**SHORT EXERCISE:** Repeat the data below line for line without any changes, leaving out the pictures.

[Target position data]
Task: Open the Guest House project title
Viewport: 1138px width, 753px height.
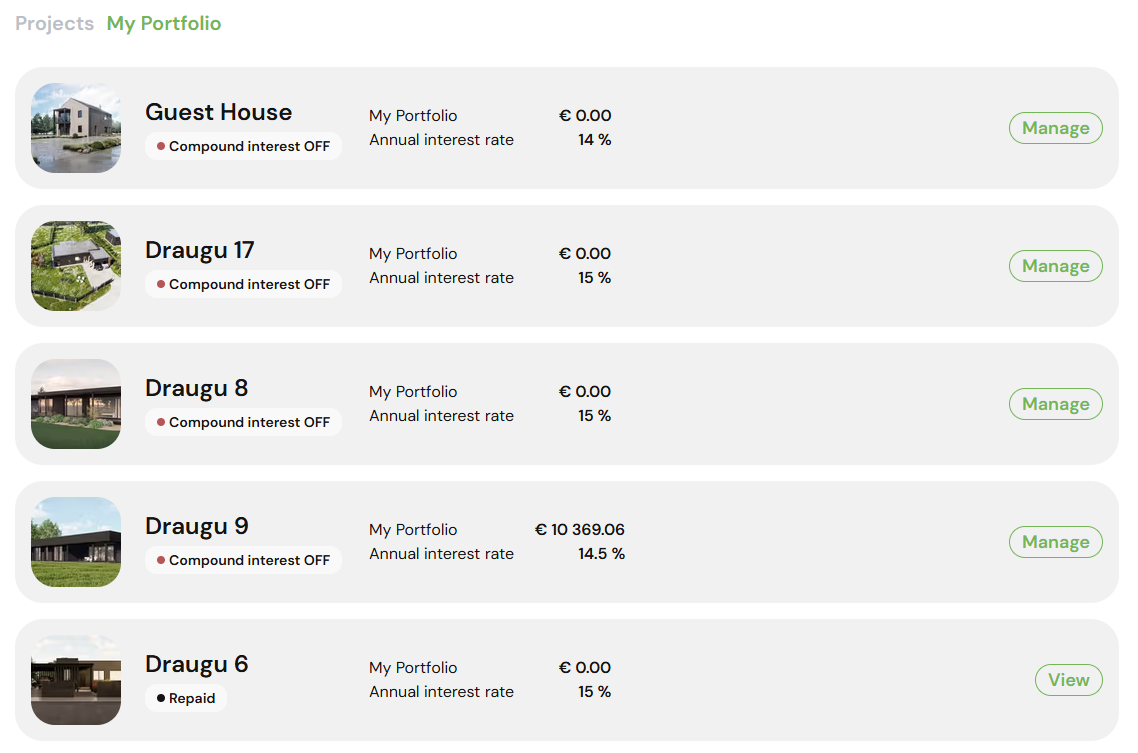Action: click(x=218, y=112)
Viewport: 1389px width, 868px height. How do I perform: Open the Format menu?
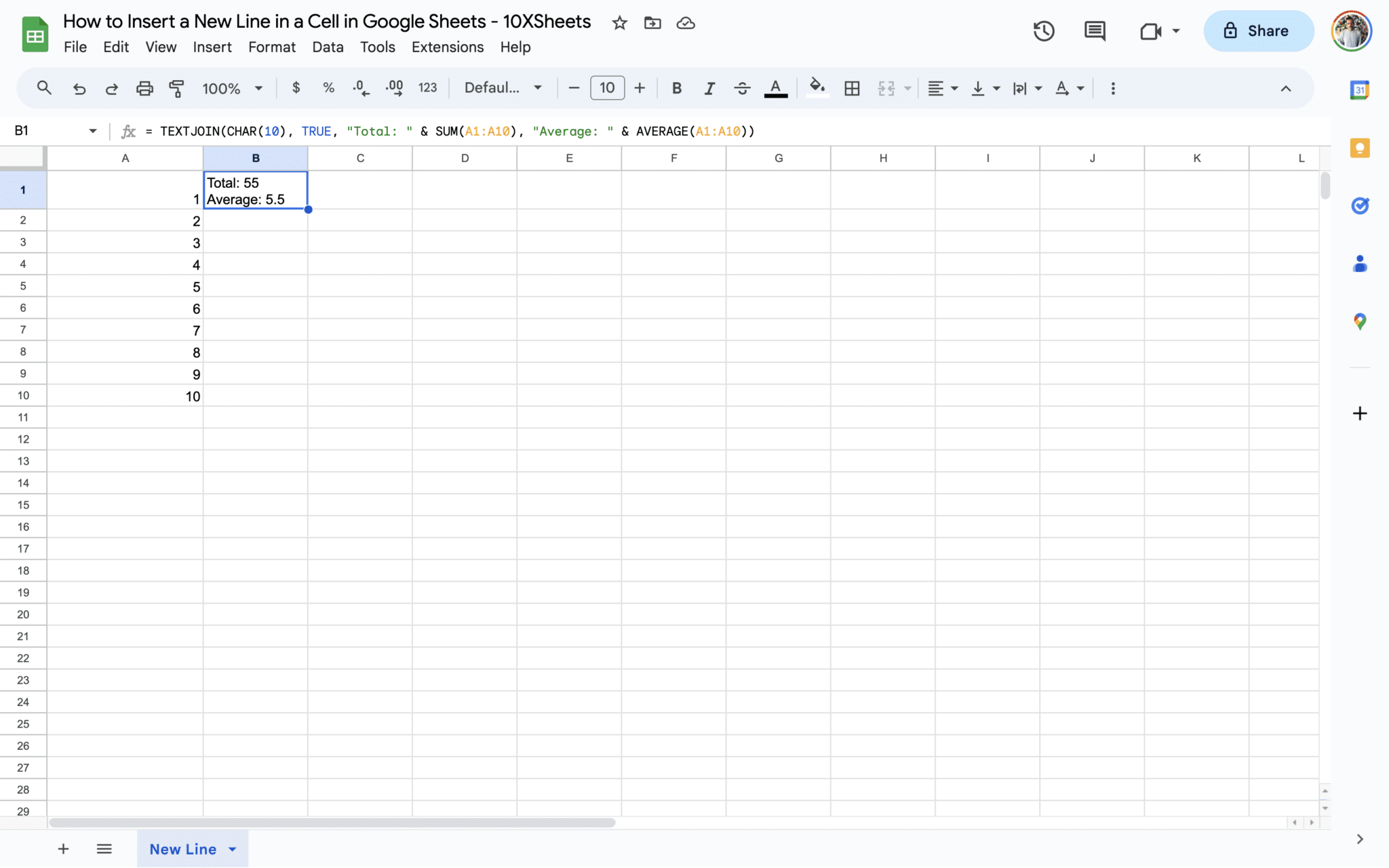tap(272, 47)
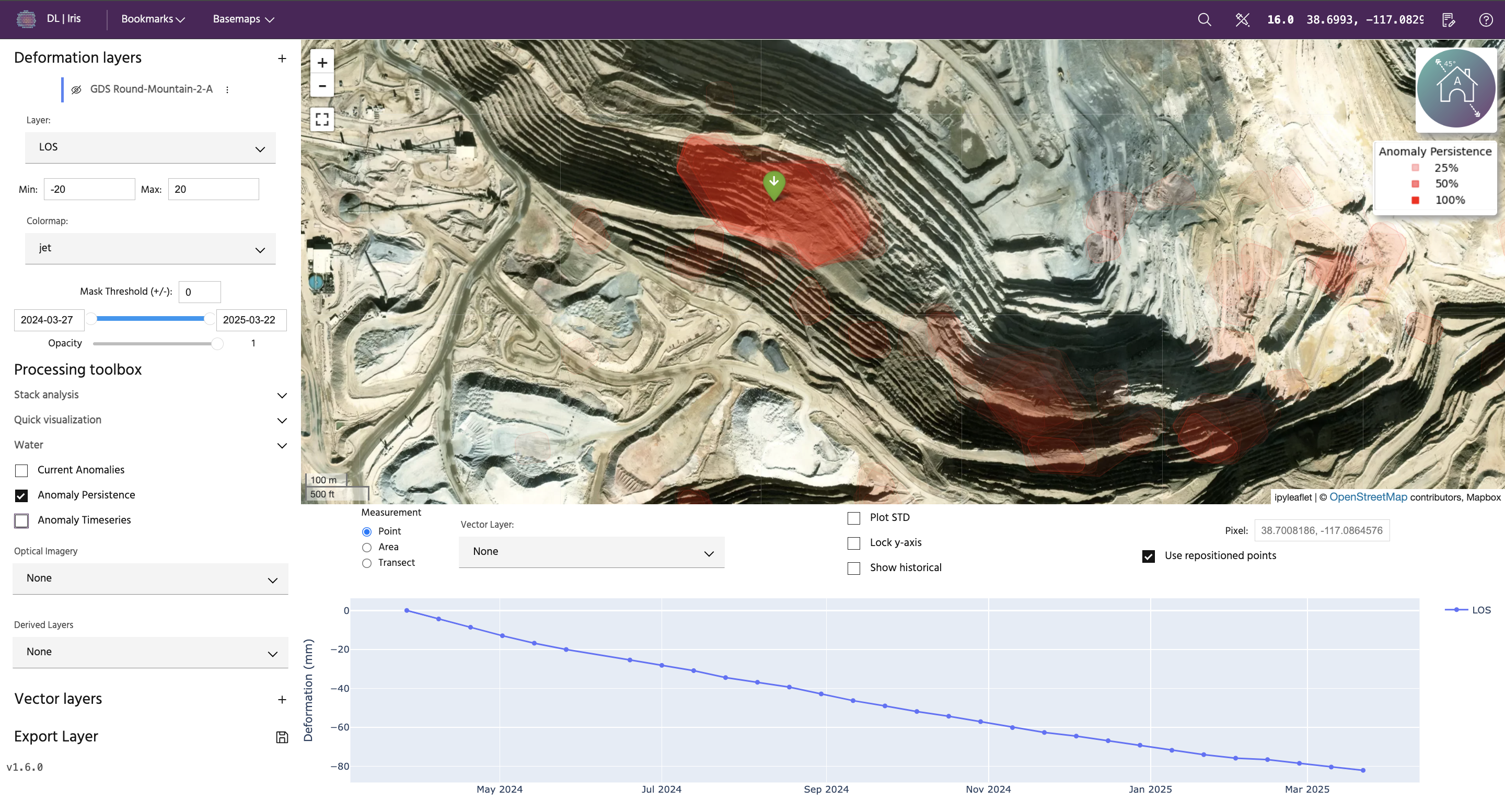Open the notes edit icon in header
This screenshot has width=1505, height=812.
point(1449,20)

**EXERCISE ANSWER:**
Task: Open the Guest House project title
Viewport: 1138px width, 753px height.
Action: click(x=218, y=112)
Viewport: 1389px width, 868px height. How do I perform: Open the Format menu?
tap(272, 47)
Open the notes edit icon in header
This screenshot has width=1505, height=812.
point(1449,20)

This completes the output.